DOCUMENT SEGMENT:
=======
Mykola Petrovych Pavlov () (; born 20 June 1954 in Kyiv, Ukrainian SSR) is a bald former Ukrainian football defender, and former head-coach of Illychivets Mariupol in the Ukrainian Premier League. He is Merited Master of Sports of the USSR (1983) and Merited Coach of Ukraine.

Education
 Dnipropetrovsk Institute of Physical Culture
 Higher School of Coaches (Moscow) (1986–87)

Playing career
Pavlov began his playing career in 1972, playing for "Spartak Brest", (later renamed "Bug Brest", now FC Dinamo Brest) in the Belarusian SSR. The club played in the old Soviet Second League. After three years there he moved to Krylia Sovetov, a club in the Soviet Top League. Four seasons and three years later, in 1979 he moved back to Belarusian SSR to play for their best team in the Soviet Top League, Dinamo Minsk. Another 3 years later, in 1982 he was on the move again, this time back to Ukraine to play in Odessa for Chernomorets Odessa. The following season he moved to Dnipro Dnipropetrovsk. His two seasons there were the most successful of his career. He became the USSR champion in 1983, and won the bronze medal the following year (1984).

International career
Pavlov was capped once for the USSR. He played in a 2–1 friendly loss against West Germany, on 28 March 1984 in Hanover.
=======
MATERIAL PROVIDED:
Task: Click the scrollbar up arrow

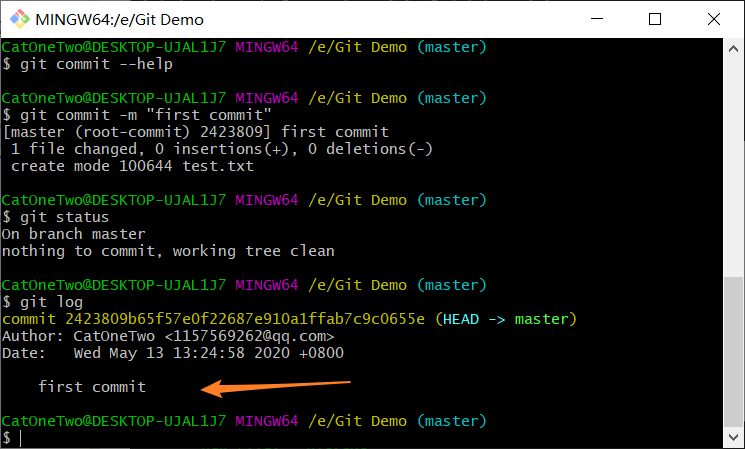Action: pyautogui.click(x=734, y=48)
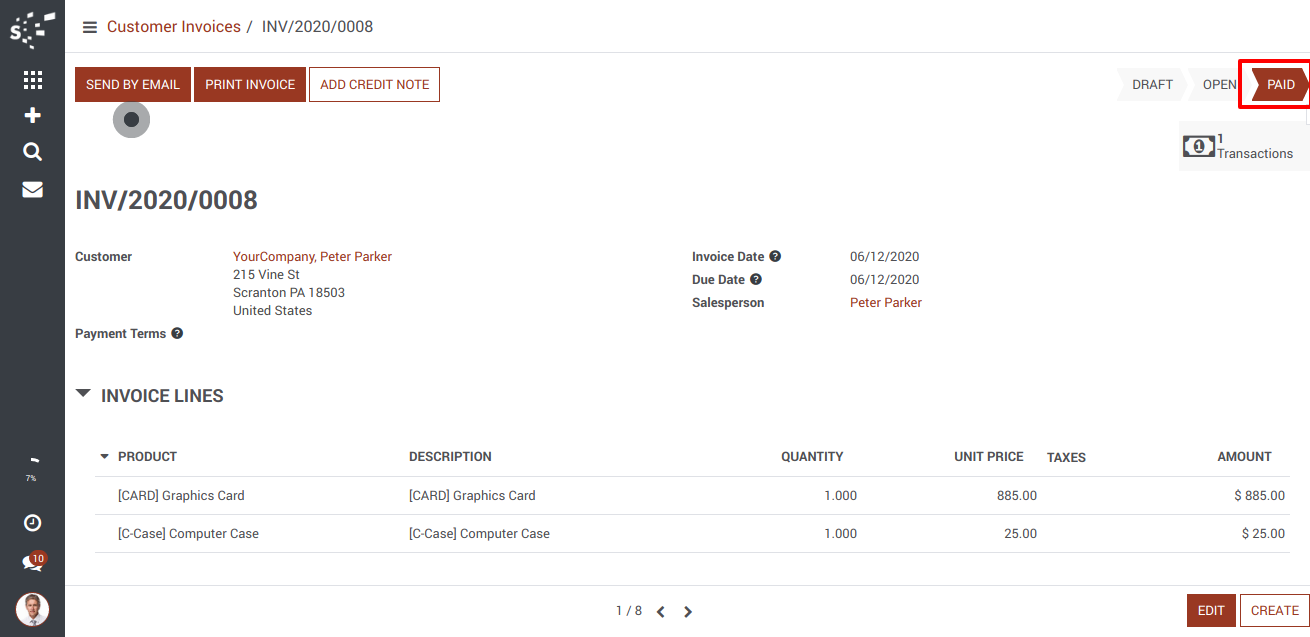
=======
PROBLEMS AND TASKS:
A: In the text on Mykola Pavlov, do these statements agree with it? (i) Pavlov was born in Kyiv. (ii) Pavlov joined Dinamo Minsk in 1983. (iii) Pavlov was capped twice for the USSR. Answer yes or no for each and quote the words that decide it.
B: Rewrite the passage of the text on Mykola Pavlov starting at "Mykola Petrovych Pavlov" and ending at "Coach of Ukraine.", putting "midfielder" in place of "defender".

EXERCISE RESPONSES:
A:
(i) Yes: "born 20 June 1954 in Kyiv, Ukrainian SSR"
(ii) No: "in 1979 he moved back to Belarusian SSR to play for their best team in the Soviet Top League, Dinamo Minsk"
(iii) No: "Pavlov was capped once for the USSR."

B:
Mykola Petrovych Pavlov () (; born 20 June 1954 in Kyiv, Ukrainian SSR) is a bald former Ukrainian football midfielder, and former head-coach of Illychivets Mariupol in the Ukrainian Premier League. He is Merited Master of Sports of the USSR (1983) and Merited Coach of Ukraine.